Pour les hommes de tête, il y a donc un choix qui s’impose. Thomas Ruyant explique : "cela fait plusieurs jours qu’on voit qu’une dépression se creuse au long du front et qu’elle se renforce. J’essaie de trouver la trajectoire la plus ‘safe’ possible, d’adapter ma vitesse en fonction de l’endroit où je veux passer". Sa stratégie ? Prendre une option conservatrice en "passant au nord pour éviter le noyau de houle le plus fort". Les prévisions météorologiques font en effet état de plus de 35 nœuds au cœur de cette dépression qui devrait balayer l’île Amsterdam, un caillou français de 55 m2 au cœur de l’océan Indien.
Avant même de s’interroger sur la façon de gérer ce front, certains bataillent actuellement dans du vent très fort, à l’image de Louis Burton situé plus au sud que Charlie Dalin et Thomas Ruyant. Bureau Vallée 2 progressait en effet dans 30 nœuds de vent au petit matin, tout comme Maître CoQ IV (Yannick Bestaven). Derrière le premier groupe de tête composé de 11 skippers, le duo Romain Attanasio (PURE-Best Westernâ Hotels & Resort) – Clarisse Crémer (Banque Populaire X) a retrouvé depuis hier des conditions bien plus propices avec 15 à 20 nœuds de vent (ce qui leur a permis de parcours près de 390 milles durant les dernières 24 heures).
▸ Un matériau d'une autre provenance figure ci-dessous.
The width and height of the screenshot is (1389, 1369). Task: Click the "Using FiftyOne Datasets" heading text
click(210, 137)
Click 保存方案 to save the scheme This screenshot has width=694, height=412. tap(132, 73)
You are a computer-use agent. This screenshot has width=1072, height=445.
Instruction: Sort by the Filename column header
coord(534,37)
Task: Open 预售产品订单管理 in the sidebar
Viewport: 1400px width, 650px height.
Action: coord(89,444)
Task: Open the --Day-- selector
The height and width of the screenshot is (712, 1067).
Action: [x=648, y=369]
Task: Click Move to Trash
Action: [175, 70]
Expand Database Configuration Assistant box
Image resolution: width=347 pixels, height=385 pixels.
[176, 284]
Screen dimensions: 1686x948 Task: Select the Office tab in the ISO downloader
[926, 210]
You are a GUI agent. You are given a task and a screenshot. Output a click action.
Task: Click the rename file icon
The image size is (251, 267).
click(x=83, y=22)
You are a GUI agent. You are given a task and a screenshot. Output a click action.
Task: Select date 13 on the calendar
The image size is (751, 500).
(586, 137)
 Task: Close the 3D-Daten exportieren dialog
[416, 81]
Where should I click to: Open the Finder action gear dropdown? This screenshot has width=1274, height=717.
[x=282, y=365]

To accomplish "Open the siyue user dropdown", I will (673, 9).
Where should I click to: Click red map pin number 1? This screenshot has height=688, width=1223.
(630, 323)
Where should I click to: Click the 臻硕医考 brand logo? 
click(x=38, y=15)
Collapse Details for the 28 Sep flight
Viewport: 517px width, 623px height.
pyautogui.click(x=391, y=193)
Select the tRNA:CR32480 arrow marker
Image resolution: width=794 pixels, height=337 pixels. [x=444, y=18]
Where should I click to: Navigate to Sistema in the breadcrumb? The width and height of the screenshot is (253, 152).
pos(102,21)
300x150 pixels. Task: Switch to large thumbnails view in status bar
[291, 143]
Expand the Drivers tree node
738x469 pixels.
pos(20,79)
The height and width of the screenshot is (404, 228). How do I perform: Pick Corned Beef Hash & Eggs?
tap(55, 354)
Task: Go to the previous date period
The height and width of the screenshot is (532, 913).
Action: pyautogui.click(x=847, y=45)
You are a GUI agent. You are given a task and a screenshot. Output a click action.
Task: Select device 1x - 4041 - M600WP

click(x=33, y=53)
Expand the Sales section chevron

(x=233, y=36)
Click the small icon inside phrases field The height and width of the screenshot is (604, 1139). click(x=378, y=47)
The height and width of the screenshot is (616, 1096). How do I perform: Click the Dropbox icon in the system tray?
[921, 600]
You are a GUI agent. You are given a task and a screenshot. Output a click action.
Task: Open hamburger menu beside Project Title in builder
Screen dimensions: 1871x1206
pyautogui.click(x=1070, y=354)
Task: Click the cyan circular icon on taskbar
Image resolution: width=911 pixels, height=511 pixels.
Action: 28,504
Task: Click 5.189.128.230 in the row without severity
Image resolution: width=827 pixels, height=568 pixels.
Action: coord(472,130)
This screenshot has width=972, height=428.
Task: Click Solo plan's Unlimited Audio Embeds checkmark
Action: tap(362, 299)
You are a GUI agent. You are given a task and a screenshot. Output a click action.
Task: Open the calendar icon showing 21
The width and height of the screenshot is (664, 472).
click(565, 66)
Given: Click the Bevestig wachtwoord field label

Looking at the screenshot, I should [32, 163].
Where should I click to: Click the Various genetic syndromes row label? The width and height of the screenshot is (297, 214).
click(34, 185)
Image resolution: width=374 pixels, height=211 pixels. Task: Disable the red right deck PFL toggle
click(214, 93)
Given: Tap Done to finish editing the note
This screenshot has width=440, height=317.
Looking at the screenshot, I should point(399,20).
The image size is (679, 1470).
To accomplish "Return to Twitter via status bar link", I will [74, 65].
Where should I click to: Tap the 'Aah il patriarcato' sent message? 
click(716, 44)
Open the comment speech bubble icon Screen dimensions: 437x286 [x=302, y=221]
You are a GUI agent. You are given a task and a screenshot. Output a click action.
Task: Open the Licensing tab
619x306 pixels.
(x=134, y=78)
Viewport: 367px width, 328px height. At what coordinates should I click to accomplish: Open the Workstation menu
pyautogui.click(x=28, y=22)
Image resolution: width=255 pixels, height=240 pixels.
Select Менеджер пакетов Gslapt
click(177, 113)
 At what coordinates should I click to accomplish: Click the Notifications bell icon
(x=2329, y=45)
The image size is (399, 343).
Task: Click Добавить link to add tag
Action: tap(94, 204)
Un quatuor, un cap et des questions
Plus loin, quatre mousquetaires ont franchi le cap de Bonne-Espérance hier : Alan Roura (La Fabrique), Armel Tripon (L’Occitane en Provence), Stéphane Le Diraison (Time for Oceans) et Arnaud Boissières (La Mie Câline - Artisans Artipôle). Mais le vent manque cruellement et aucun des quatre ne parvenait à avancer à plus de dix nœuds. "Avoir autant de démêlés avec un anticyclone, c’est incroyable", soupirait Stéphane Le Diraison à la vacation. Il en a profité pour faire quelques réparations (notamment pour résoudre un problème de hook), recharger les batteries et surveiller une dépression venue de Port-Elizabeth. "Elle ne me plait pas du tout : les prévisions font état de plus de 50 nœuds en rafale avec des vagues de plus de 6 mètres".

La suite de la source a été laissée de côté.